To illustrate this - let’s see how the final polling margin averages2 compared to the result (so far) in the individual states. Here’s a visual look at them (Showing Trump minus Harris margin in each case: polls = start of each arrow, result = end of each arrow). Red where the polls underestimated Trump, Blue where the polls underestimated Harris.
The trouble with this is that the errors don’t look too enormous in comparison with the differences between the individual states. So let’s take an objective measure.
Error metrics are a big topic in statistics and its various aliases (machine learning, deep learning, AI), but let’s go for the one this Substack is named after: the “Mean Squared Error”. That is, the average of the differences between the estimate and the result, squared and then averaged. We often take the square root of this number, so that the units are the same as the thing you are measuring - in this case percentage points.
So, the (square root of) the mean squared error of the 563 state-level results here is 3.7ppts. Which is a reasonable measure to give as the “average” state level polling miss.4
In terms of being any decent guide to the overall result, you have to say that this is at least unsatisfactory. The seven “swing” states - the ones that were always going to decide the election - were all polling within one or two percentage points of going one way or the other.
So a miss with a (root) MSE of 3.7ppts, very highly correlated in one direction, this simply means that all the swing states would go that way. Which they did - to Trump.
No, I mean BAD
But - the polling defenders might say - this is simply an unrealistic standard. It’s not the error itself that’s the issue here, it’s how close the race was. You just can’t expect any methodology to do much better than 3.7ppts RMSE, and we’re just unlucky this cycle that the race was so close that this kind of miss was critical.
OK. Let’s take that Mean Squared Error measure, and instead of comparing the final 2024 polls to what they were supposed to be to giving a guide to: the 2024 result, what happens if you compare them to the 2020 result instead?
Now, let’s be clear - none of the polls were meant to be measuring 2020 results, or even be a good guide to it. If anything they are meant to tell us how much things had changed since 2020. It just gives a convenient benchmark for how much they’re managing to give an accurate view of this election versus any other one. The
Aaaand, the root mean squared error of the state level 2024 final polls in predicting the 2020 results is better. Much better: 2.4ppts.
This is a little absurd, so let me emphasise the point: the final polls for 2024 - as aggregated by competent modellers - were a better guide to the 2020 Presidential results than they were to the 2024 results.
That’s not fine.
Rather, it gives a hint that in that storm of weighting, sampling and other odd-looking operations pollsters have to get up to in order to produce a balanced sample … all appear to work better to reproduce the last result than they do to give an accurate read on the current state of play.

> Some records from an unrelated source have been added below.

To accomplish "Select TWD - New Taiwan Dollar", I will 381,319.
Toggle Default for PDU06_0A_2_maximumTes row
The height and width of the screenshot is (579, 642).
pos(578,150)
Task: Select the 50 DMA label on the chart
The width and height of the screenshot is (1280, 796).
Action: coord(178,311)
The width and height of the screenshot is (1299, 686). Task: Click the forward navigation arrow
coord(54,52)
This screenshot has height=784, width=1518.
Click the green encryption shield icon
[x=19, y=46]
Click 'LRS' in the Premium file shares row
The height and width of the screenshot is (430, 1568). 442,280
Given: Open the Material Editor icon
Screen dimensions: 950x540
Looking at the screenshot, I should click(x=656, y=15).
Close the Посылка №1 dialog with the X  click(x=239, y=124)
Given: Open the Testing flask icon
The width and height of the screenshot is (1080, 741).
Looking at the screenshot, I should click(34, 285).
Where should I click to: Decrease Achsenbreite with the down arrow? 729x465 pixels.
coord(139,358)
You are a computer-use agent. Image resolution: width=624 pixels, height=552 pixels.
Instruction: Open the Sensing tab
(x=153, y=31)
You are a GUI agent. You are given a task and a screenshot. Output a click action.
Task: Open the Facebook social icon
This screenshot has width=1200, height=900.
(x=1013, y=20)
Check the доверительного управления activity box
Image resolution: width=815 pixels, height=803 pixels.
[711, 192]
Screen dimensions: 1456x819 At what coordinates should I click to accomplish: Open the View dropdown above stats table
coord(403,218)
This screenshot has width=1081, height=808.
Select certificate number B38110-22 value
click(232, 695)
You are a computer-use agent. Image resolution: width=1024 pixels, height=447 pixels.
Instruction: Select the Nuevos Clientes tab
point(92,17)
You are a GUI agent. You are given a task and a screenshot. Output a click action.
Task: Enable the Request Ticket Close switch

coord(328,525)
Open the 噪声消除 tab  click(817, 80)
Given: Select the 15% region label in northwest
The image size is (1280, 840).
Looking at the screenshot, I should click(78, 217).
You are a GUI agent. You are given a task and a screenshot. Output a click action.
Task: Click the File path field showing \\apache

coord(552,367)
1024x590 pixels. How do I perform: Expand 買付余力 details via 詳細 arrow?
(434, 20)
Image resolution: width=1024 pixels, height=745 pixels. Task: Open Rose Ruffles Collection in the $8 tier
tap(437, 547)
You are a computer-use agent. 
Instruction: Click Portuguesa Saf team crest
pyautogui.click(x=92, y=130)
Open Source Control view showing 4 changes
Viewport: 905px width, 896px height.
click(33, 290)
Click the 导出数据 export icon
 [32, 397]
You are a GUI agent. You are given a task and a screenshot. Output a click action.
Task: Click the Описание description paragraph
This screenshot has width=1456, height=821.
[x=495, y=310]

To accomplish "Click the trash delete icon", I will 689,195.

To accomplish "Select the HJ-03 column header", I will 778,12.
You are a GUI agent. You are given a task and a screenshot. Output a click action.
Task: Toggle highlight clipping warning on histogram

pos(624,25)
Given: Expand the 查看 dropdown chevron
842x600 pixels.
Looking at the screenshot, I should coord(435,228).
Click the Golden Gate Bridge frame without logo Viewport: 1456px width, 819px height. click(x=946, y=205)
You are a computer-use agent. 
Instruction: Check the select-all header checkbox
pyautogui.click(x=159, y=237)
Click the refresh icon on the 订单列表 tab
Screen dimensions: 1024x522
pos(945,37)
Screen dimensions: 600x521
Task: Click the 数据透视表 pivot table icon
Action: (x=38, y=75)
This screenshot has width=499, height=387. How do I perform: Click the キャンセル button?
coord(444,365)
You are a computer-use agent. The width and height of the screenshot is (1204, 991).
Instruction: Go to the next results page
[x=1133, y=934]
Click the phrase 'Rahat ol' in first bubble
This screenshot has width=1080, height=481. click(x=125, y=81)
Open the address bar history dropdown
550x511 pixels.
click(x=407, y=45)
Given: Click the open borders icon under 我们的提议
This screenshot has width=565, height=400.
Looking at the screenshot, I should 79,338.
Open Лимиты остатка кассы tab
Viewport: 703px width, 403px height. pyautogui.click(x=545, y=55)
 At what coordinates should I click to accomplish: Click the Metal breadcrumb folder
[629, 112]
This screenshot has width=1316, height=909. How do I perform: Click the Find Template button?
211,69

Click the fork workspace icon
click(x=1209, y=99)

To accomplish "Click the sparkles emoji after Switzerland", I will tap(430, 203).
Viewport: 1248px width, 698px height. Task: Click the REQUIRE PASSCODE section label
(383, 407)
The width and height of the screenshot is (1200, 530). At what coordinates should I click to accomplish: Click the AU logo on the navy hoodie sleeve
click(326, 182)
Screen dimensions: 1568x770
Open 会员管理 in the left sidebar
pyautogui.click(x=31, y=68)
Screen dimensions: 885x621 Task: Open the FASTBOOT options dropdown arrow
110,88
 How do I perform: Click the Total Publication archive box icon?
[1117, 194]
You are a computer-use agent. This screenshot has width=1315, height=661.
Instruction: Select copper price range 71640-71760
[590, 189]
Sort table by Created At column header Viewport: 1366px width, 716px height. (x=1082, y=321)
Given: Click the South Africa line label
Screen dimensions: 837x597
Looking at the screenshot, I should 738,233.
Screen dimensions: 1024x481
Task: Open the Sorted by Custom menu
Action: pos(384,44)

People often criticise political campaigns for their mistakes in “fighting the last war”. In this case, there is a clear explanation for this: the polling that is supposed to be giving them a view of this years war is better - literally - at showing them one from four years ago.
This is what’s led me to warn several times against confusing an uncertain race with a close race.
As compiled by FiveThirtyEight in this case, but other aggregators will give similar results.
50 states plus DC and Maine and Nebraska’s split votes.
An alternative would be the average absolute error, but I named the stack after MSE, so I’ll stick to it.
It's super interesting that accuracy isn't getting better over time. Quite counter intuitive. Do you think it ties in with the issues ONS are having getting people to respond? Volume wise the political polls get lots of people but clearly not the right mix.
Nice to think that the polls will become less prominent in the news cycle given the inaccuracies. Probably wishful thinking.
Not sure I buy this.
For one thing, the RMS error in the battleground states is 2.8. That drops to 2.3 if you put aside Nevada, which everyone knew was going to be hard to poll, or 2.5 if you leave Nevada in but weight by Electoral College vote. The polls will probably have done a less good job of getting the popular vote, since the swing towards Trump seems to have been higher outside the battleground states, but that wasn't really what they were trying for.
For another, the swing towards Trump was fairly uniform across the swing states (EV-weighted average 3.4, EV-weighted RMS difference from average 1.6). So, sure, if there's a reasonably uniform swing towards Trump and a polling error that underrates Trump, the polls will predict 2020 better than 2024, but I don't see that says anything much about their accuracy.
I do agree that three consecutive errors in presidential years in the same direction is indicative of something.